I’m sure that this has been covered before, but I couldn’t find anything when I searched the forums.
When I try to export my draft to Word, my formated lists and bullet points are converted to oddly formatted ‘quasi-bullet points’ (for lack of a better description) that all begin with blinking 0s and that seem to lose any of the spaces and tabs that I have built into them. Is there something that I am not doing correctly? The text remains intact, its just that the formatting has gone haywire.
Do other word processors handle these kinds of exported structure better than Word? Difficulty wrangling structured text (outlines, bullets, lists) has always seemed like the most frustrating part about using Word.
Scrivener is using the default support for lists just added by Apple in Tiger. Apple’s code seems very buggy. Although Word’s list interface is quirky, in this case I think it’s Apple’s code that’s to blame.

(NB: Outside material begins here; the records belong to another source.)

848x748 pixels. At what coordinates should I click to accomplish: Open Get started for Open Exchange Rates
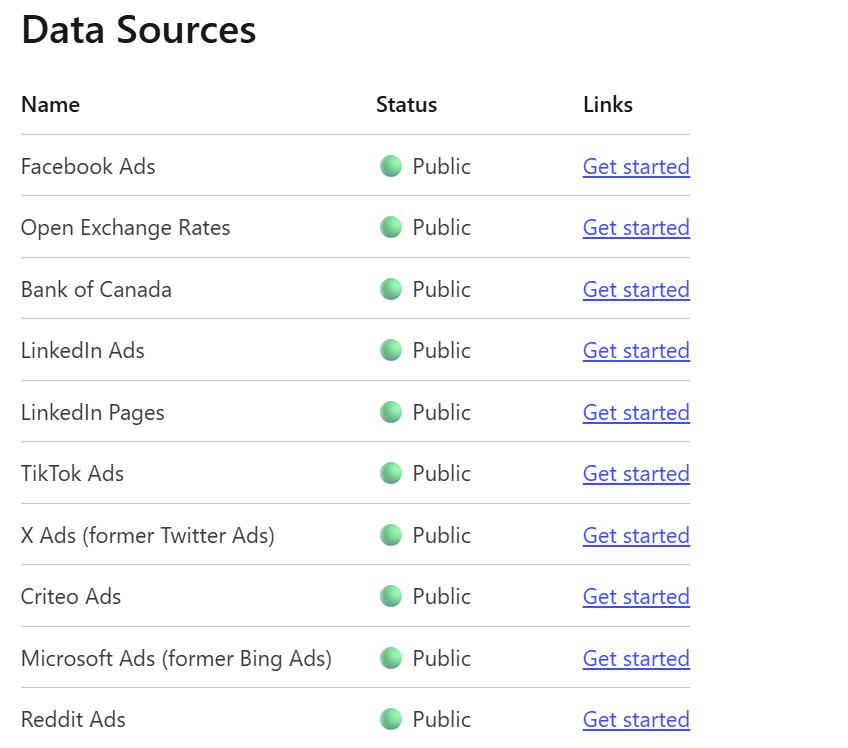(x=636, y=227)
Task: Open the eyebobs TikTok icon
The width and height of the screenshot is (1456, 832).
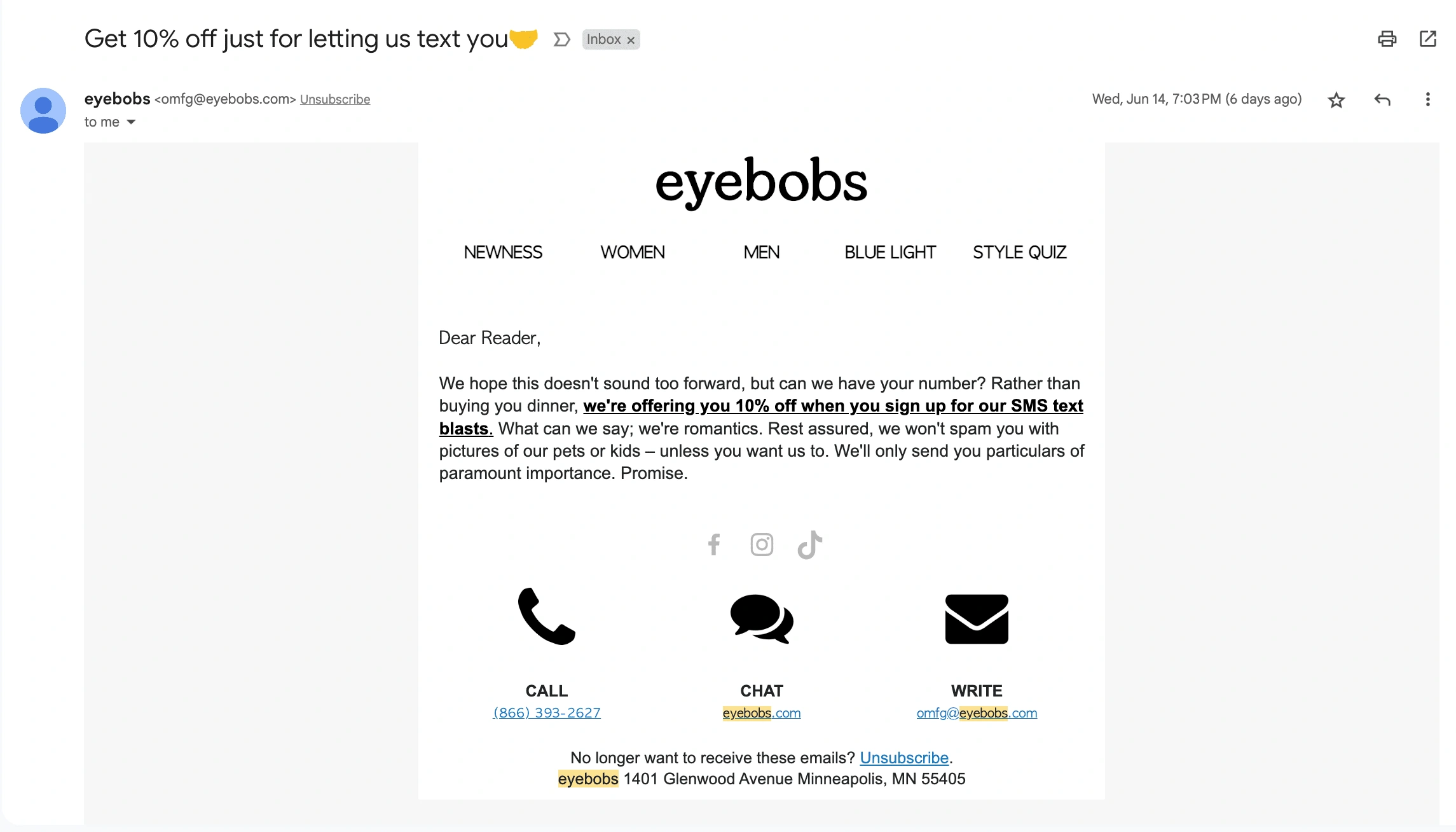Action: click(x=810, y=544)
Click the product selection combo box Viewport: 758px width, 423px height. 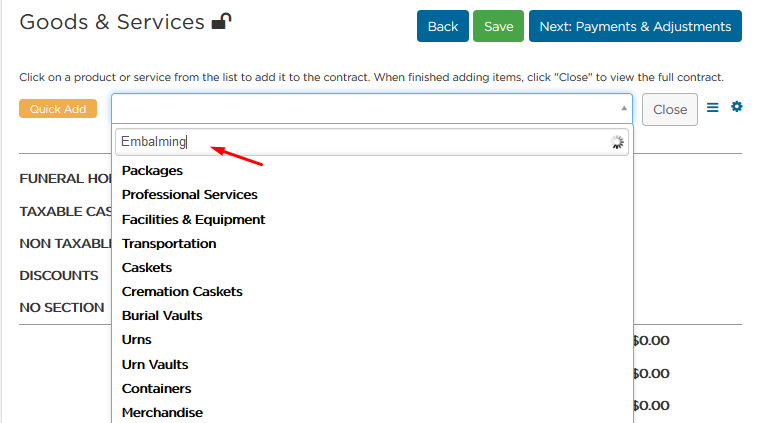pos(372,109)
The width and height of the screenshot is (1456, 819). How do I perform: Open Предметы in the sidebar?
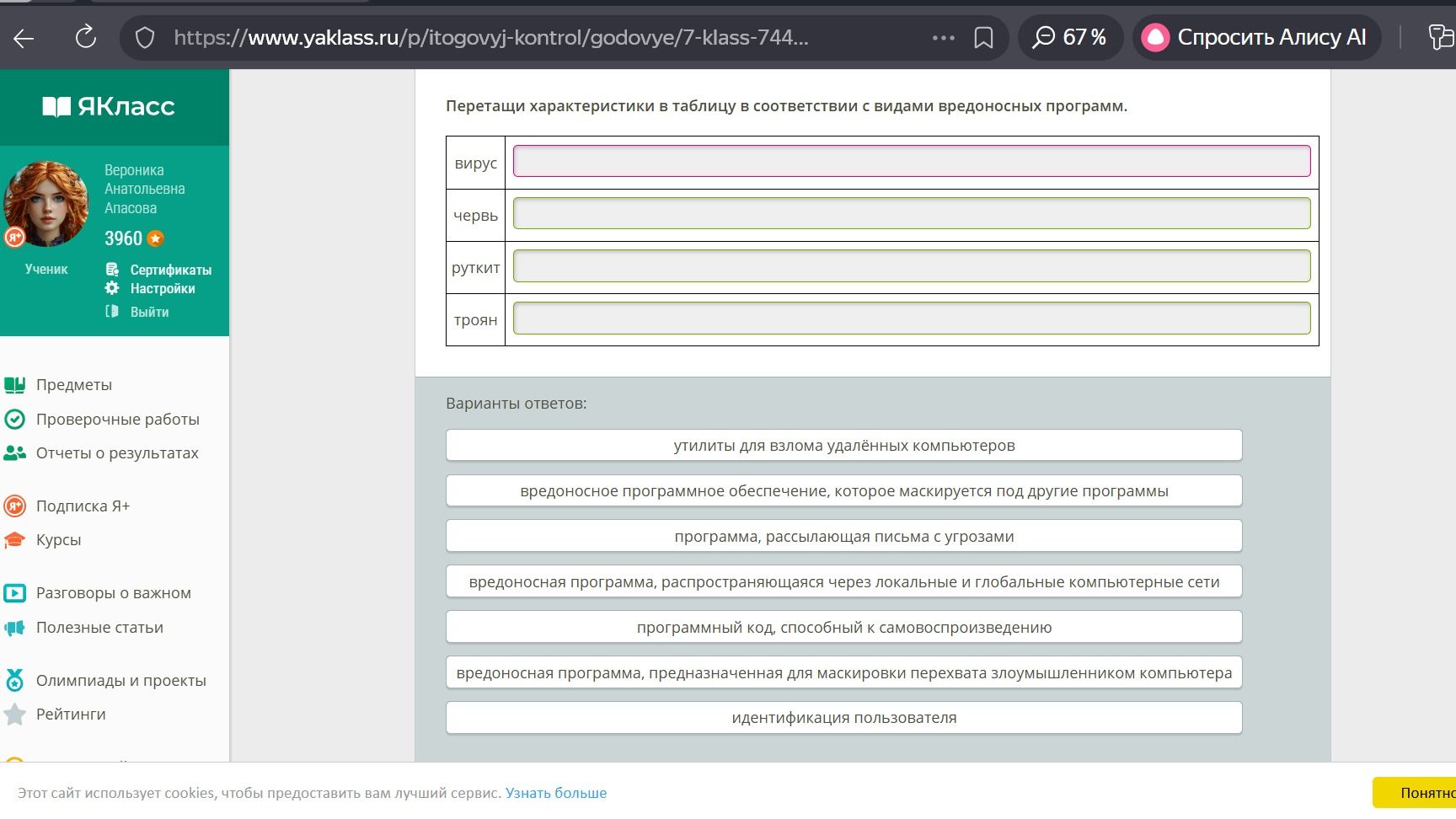pos(73,385)
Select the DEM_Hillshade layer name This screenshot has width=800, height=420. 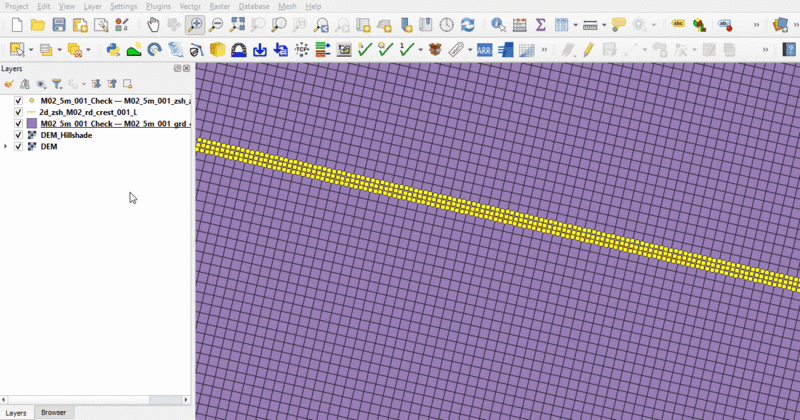(x=66, y=135)
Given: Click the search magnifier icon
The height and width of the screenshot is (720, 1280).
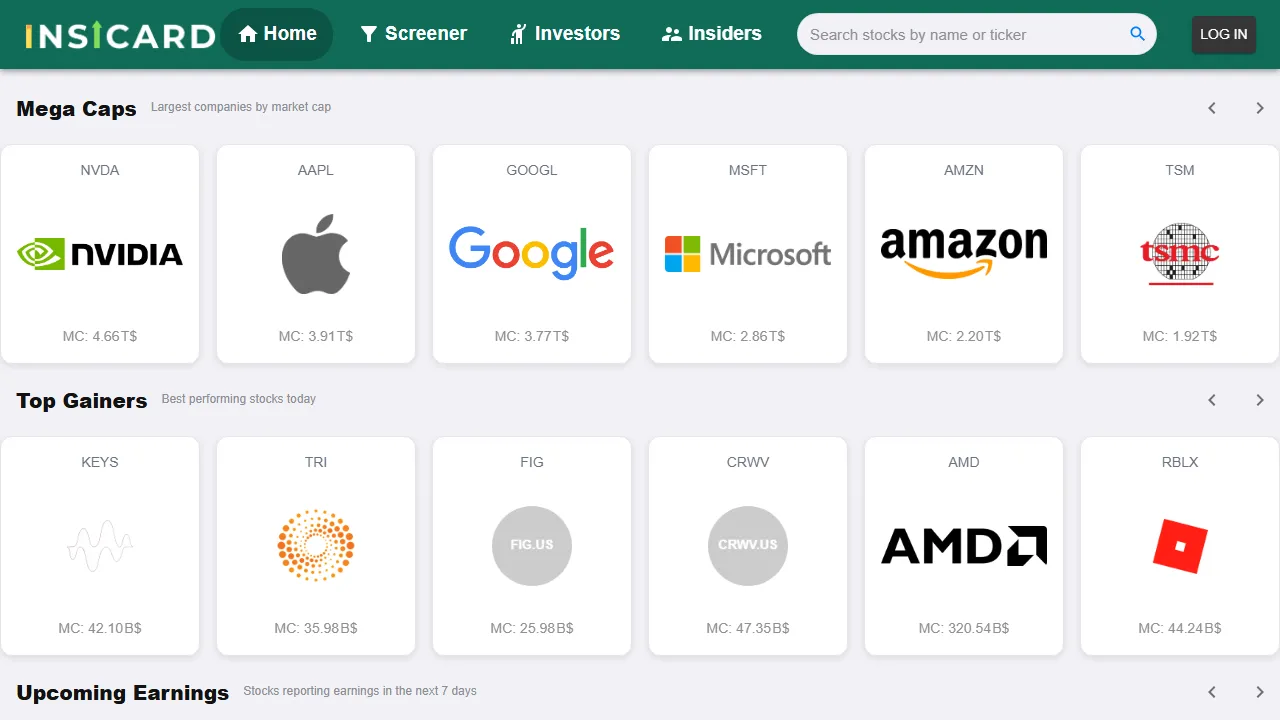Looking at the screenshot, I should point(1137,33).
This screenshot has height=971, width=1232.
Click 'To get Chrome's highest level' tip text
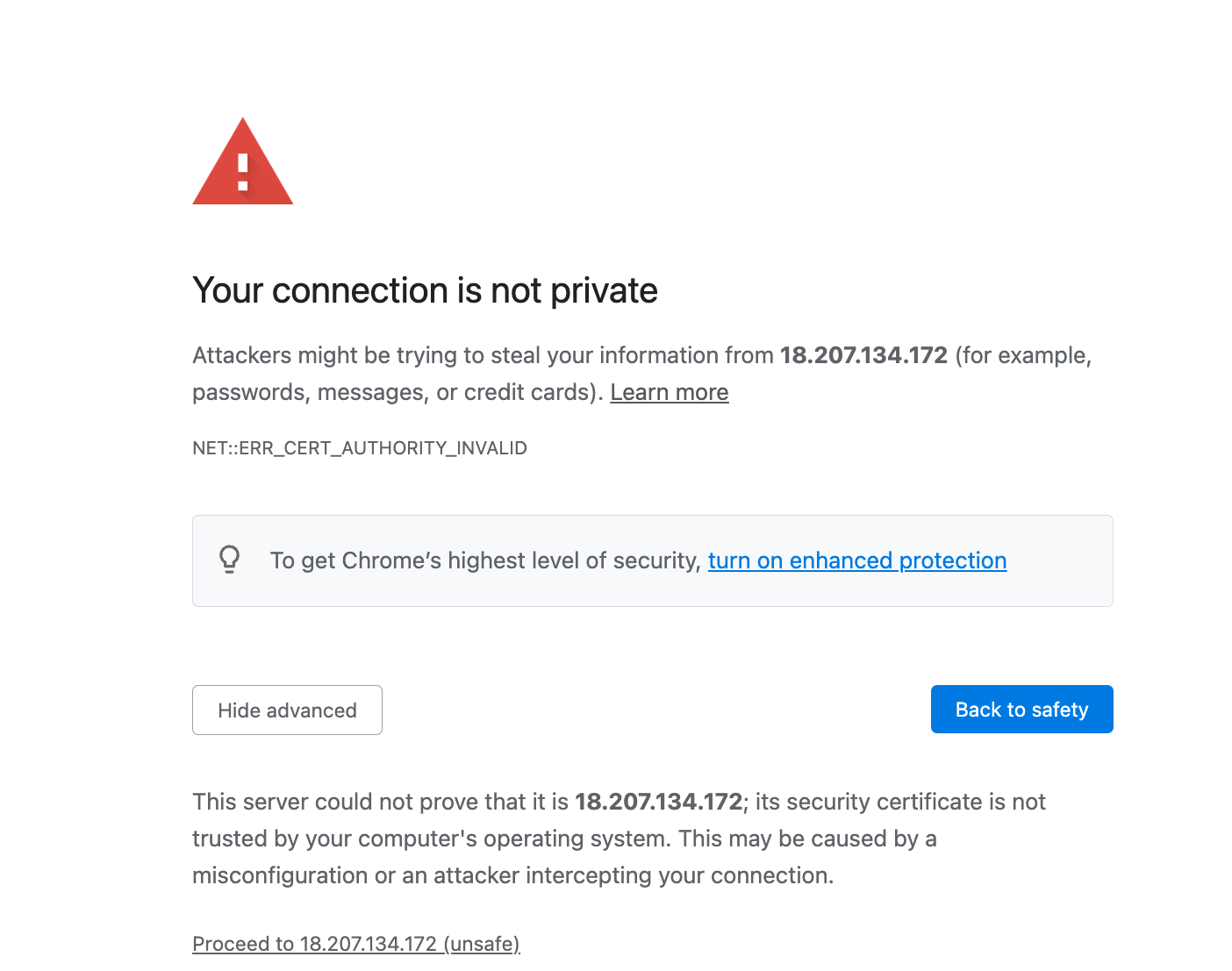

I tried exporting a numbered list to Mellel, and I found that it imports the text without a problem, but drops the list attributes, giving you plain text with bullets or whatever. If you create a list, it also converts that to plain text on export.
On the other hand, Nisus Writer Pro Beta maintained the list attribute itself but lost the specifics of the list formatting, just like Word.
It wasn’t too hard to fix this in either Nisus Pro Beta or Word. In Nisus Pro Beta, there are two ways. The easier way is to just choose View > Style Sheet. Use Window > Palettes > List to ensure that the List palette is up. There will be a list style for each an every list in your document, so just click on each one in the left pane and then edit it. Another way is back in Draft View. Select the lines where the gray boxes appear indicating that you had a list. Choose a list style from Format > Lists > Edit List Style that matches your list, if one exists, or if not create a new one using Format > Lists > New List Style
In Word, I had to select each line in the text that was a list and select a list style from the Style palette. Unfortunately (and this is what I meant by quirky) the numbering did not restart in the second list and I had to manually put in the correct number for each list item.
In summary, it seems like lists might be more trouble than they’re worth at this point for the sake of styling, although if you’re using them to aid in speed and accuracy in text entry, then it might be worthwhile if you can master the quirks of the Apple text system, and don’t mind clean up work in Word/Nisus afterwards…
I think cyberbryce may have hit the nail on the head, unfortunately. Try creating a bulleted list in TextEdit and then copy and paste it into Word. If you are seeing the same sort of thing as you are seeing with Scrivener, then it is indeed the Apple text system that is to blame, unfortunately. Both tables and bullets in the OS X text system (used by TextEdit and Scrivener) are rather buggy at the moment, unfortunately.
Thanks for such a quick reply.
I tried Keith’s suggestion, and as both of you suspected, the problem does seem to rest in Apple’s textedit system.
Similar to cyberbryce, I found that I had to manually reformat each line after I had exported my document to Word. Fortunately, I only had a couple of very reasonably sized lists to deal with.
Moving from Scrivener’s great writing spaces into a word processor - even if only to format a draft to share with collaborators - once again really highlighted for me how much more I enjoy writing when I write with Scrivener. At a risk of personifying inanimate objects too much, Word always seems to want to pick a fight with the way I want to do things. Scrivener, on the other hand, is always looking for ways to help me write better.